# Finished my first Century+



## bb1857 (May 13, 2012)

Rode and finished my first century yesterday! It was so much fun and I was able to tag onto a nice pace line with a good group of guys. Ride was originally scheduled for 105 miles but I decided to miss a turn and make it 113 instead! Oops! Definitely got pretty warm as the day went on but the ride was great. Felt really good afterwards too which I was a bit surprised about. Can't wait for the next one!

Distance - 113.9 miles
Time - 6:09
Avg Speed - 18.2 mph
Elevation Gain - 1394ft 
Avg Temp - 89.7


----------



## Scott B (Dec 1, 2004)

Nicely done! Glad you had fun and were able to really enjoy the ride.


----------



## bb1857 (May 13, 2012)

Thank you Scott. Can't wait for the next one!


----------



## torch511 (Mar 4, 2012)

Awesome job. Centuries can be addicting.

You need to get yourself to someplace where there is some vertical!


----------



## easyridernyc (Jan 10, 2008)

bb1857 said:


> Rode and finished my first century yesterday! It was so much fun and I was able to tag onto a nice pace line with a good group of guys. Ride was originally scheduled for 105 miles but I decided to miss a turn and make it 113 instead! Oops! Definitely got pretty warm as the day went on but the ride was great. Felt really good afterwards too which I was a bit surprised about. Can't wait for the next one!
> 
> Distance - 113.9 miles
> Time - 6:09
> ...




yeah i did my first a few weeks ago, took a little detour going up, was forced to take another coming back, all told about one fifteen. 

my legs went queer for a second later that night, but next day i was fine. was gonna do it again before a bug got me. as soon as i'm clear though, i think i am heading north again...


----------



## Cannot (Jun 27, 2012)

I'm new to the road bike, and always wondering how many miles do you take a break when you ride long distance??


----------



## jroy (Jul 26, 2011)

Cannot said:


> I'm new to the road bike, and always wondering how many miles do you take a break when you ride long distance??


that would depend on your personal level of fitness and desires. if you are a stronger rider, don't even bother stopping. if you must or want to stop for a break, it would be whenever and forever how long you want to stop for.

> Supplied data
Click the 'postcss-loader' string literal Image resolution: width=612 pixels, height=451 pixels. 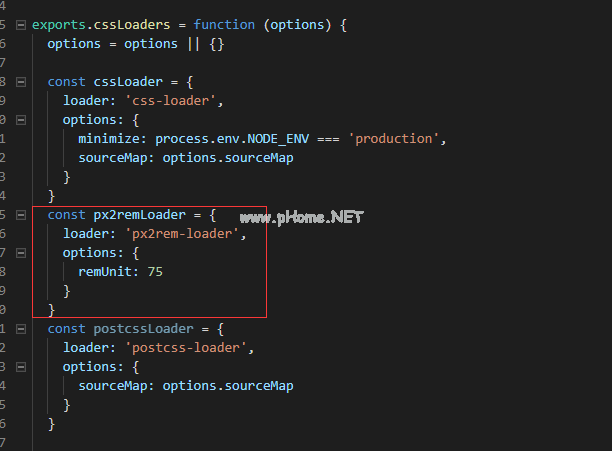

> Request 1
Copy out the passage of the century ride thread from "Thank you Scott." to "is some vertical!".
> Request 2
Continue the century ride thread with whatever follows its final reply.

> Right answer 1
Thank you Scott. Can't wait for the next one!


----------



## torch511 (Mar 4, 2012)

Awesome job. Centuries can be addicting.

You need to get yourself to someplace where there is some vertical!

> Right answer 2
----------



## bb1857 (May 13, 2012)

Cannot said:


> I'm new to the road bike, and always wondering how many miles do you take a break when you ride long distance??


The other thing to keep in mind is what do you consider a long ride? A long ride for you or others may be 20 miles but that may be a sprint for others. If you are talking about a century ride and you haven't done one before then I would say take advantage of every stop available if it is a supported ride. Seems a lot century rides have 5-6 stops or so.


----------



## Oxy (Jul 2, 2012)

Awesome job!!
I am attempting my first century July 21st. 
The stops on this route are supposed to be every 15 miles or so.


----------



## vfr (Jul 14, 2012)

Congratulations. Nice average speed there.


----------



## Firefly911 (Aug 31, 2011)

Awesome job for your first century! We are hoping to do our first one in about a month...can't wait!


----------



## Timmer1978 (Jul 18, 2012)

*Endurance bikes*

The idea of doing a century ride sounds like a lot of fun. Does anyone here use an endurance bike for these? Or do you just use a pure race bike. I ask because I'm looking at buying a new bike in October and the new Trek Domane looks very interesting.


----------



## BCP (Nov 3, 2011)

Congrats! Century rides certainly can be addicting, as mentioned above.


----------



## xjbaylor (Dec 28, 2006)

Timmer1978 said:


> The idea of doing a century ride sounds like a lot of fun. Does anyone here use an endurance bike for these? Or do you just use a pure race bike. I ask because I'm looking at buying a new bike in October and the new Trek Domane looks very interesting.


The Domane would be a great bike for fast centuries. The Felt Z-series, Cannondale Synapse, Cervelo RS (or R3/R5), Spec. Roubaix, Look 566, etc. would all be similar. Racy bikes, with geometry and ride tuned for comfort.


----------



## wisco0890 (Jul 13, 2012)

Great ride! I've only done 50 mile rides hope to do a century soon.


----------



## drodrigueznyc (Mar 30, 2012)

congratulations man!

awesome work..

I did my first century in May and also did 112 miles because our group took a wrong turn too! did the Montauk Century...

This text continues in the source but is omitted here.